Requisito | Edite os registros do início até a linha com "coord(793,318)", inclusive, substituindo "Swedish" por "Norwegian" sem alterar mais nada, e apresente apenas essas linhas.

Registros para localizar itens exibidos |
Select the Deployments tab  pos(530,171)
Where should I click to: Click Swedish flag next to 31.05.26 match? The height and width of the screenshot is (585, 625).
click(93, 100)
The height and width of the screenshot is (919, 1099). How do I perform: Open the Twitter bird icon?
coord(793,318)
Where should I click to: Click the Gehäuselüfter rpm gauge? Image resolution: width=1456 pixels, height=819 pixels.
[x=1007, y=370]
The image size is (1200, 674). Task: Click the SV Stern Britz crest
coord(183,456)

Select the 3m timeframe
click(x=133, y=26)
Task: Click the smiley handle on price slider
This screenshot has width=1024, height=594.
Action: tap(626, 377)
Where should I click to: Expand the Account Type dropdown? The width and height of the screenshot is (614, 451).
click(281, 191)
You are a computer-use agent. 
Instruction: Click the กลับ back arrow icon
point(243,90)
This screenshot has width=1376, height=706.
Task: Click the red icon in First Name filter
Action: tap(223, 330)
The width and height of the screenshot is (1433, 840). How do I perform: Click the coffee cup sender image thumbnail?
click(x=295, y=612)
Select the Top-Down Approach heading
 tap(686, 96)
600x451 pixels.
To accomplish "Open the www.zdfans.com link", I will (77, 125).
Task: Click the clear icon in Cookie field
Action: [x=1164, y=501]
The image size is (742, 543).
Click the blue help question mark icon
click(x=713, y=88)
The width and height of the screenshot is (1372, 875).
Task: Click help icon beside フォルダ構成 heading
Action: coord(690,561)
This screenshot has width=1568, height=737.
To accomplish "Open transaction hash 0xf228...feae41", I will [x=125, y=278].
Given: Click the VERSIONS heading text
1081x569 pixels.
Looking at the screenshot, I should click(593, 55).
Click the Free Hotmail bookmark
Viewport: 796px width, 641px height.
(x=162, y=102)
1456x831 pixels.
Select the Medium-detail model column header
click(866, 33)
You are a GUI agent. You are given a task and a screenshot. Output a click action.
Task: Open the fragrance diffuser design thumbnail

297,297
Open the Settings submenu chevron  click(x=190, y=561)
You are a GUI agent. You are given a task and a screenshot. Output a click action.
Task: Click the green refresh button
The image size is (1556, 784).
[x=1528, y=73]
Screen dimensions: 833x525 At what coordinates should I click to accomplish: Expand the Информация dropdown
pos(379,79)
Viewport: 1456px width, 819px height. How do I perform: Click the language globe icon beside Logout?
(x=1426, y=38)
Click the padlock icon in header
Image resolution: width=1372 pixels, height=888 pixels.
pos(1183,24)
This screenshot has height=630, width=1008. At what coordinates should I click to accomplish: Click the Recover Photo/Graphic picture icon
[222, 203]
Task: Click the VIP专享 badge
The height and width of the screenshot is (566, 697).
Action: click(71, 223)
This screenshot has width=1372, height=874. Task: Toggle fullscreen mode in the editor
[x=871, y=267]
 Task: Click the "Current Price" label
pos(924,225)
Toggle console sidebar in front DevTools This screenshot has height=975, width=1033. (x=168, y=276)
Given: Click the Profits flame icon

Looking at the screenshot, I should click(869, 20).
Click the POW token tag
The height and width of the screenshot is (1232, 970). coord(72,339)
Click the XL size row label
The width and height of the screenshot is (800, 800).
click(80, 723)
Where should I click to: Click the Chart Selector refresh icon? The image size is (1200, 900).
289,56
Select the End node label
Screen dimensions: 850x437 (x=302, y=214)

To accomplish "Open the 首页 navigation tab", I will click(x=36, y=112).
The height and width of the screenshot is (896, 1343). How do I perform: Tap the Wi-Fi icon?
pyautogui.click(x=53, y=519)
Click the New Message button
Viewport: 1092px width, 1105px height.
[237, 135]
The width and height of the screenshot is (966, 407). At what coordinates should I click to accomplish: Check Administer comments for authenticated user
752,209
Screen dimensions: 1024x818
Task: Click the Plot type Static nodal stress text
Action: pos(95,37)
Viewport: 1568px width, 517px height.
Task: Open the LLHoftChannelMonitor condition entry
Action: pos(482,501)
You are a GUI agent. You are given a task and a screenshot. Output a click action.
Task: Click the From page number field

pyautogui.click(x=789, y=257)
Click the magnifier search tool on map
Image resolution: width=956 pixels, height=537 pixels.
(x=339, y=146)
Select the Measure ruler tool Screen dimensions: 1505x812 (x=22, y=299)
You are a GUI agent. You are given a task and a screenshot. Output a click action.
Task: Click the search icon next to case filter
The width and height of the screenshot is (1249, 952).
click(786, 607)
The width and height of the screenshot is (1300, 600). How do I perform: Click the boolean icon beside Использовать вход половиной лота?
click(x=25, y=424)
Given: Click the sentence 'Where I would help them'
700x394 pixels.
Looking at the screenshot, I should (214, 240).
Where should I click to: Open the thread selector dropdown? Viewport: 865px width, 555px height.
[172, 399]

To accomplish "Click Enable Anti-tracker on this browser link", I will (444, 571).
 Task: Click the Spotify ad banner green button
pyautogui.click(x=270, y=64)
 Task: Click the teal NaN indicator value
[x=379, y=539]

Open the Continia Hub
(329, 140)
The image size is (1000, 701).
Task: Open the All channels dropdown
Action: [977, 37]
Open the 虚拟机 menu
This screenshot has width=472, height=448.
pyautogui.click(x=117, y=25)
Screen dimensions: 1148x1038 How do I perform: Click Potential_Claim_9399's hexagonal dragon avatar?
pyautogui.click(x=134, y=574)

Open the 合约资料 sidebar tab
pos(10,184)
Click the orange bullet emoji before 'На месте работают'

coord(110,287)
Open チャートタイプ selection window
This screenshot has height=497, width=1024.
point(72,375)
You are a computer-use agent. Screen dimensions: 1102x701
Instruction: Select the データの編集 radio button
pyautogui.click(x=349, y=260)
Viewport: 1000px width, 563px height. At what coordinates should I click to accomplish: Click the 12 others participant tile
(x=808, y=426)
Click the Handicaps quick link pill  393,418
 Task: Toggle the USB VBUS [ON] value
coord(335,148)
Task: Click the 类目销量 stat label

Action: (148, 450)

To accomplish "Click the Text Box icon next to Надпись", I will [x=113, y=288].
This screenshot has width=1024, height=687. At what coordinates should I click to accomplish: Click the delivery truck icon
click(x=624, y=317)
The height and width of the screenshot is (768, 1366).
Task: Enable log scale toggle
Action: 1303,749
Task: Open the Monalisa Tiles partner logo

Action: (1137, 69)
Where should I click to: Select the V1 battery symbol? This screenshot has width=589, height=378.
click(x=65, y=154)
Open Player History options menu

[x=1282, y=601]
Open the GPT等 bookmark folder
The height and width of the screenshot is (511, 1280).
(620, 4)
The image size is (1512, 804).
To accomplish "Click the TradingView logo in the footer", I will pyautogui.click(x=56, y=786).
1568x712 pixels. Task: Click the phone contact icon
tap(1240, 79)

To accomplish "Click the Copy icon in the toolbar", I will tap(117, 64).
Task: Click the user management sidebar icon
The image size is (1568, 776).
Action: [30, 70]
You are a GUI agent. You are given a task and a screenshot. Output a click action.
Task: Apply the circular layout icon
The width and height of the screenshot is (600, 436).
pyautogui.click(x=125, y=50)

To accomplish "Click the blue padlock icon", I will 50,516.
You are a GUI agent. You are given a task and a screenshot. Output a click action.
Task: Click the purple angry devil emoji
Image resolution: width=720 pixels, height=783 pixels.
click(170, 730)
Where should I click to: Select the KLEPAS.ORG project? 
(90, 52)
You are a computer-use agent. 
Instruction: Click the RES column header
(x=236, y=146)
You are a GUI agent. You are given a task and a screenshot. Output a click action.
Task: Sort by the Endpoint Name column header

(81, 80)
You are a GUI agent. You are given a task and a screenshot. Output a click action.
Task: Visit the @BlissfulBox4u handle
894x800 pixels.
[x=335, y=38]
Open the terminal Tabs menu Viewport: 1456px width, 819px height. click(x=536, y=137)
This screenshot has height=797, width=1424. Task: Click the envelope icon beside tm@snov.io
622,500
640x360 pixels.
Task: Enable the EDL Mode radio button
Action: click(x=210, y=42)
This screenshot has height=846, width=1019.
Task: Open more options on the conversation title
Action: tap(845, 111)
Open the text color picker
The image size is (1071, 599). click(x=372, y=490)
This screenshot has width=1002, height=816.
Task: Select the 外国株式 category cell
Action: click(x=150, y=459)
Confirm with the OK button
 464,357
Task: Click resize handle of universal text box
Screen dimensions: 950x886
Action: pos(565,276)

Resposta ao problema |
Select the Deployments tab  pos(530,171)
Where should I click to: Click Norwegian flag next to 31.05.26 match? The height and width of the screenshot is (585, 625).
click(93, 100)
The height and width of the screenshot is (919, 1099). How do I perform: Open the Twitter bird icon?
coord(793,318)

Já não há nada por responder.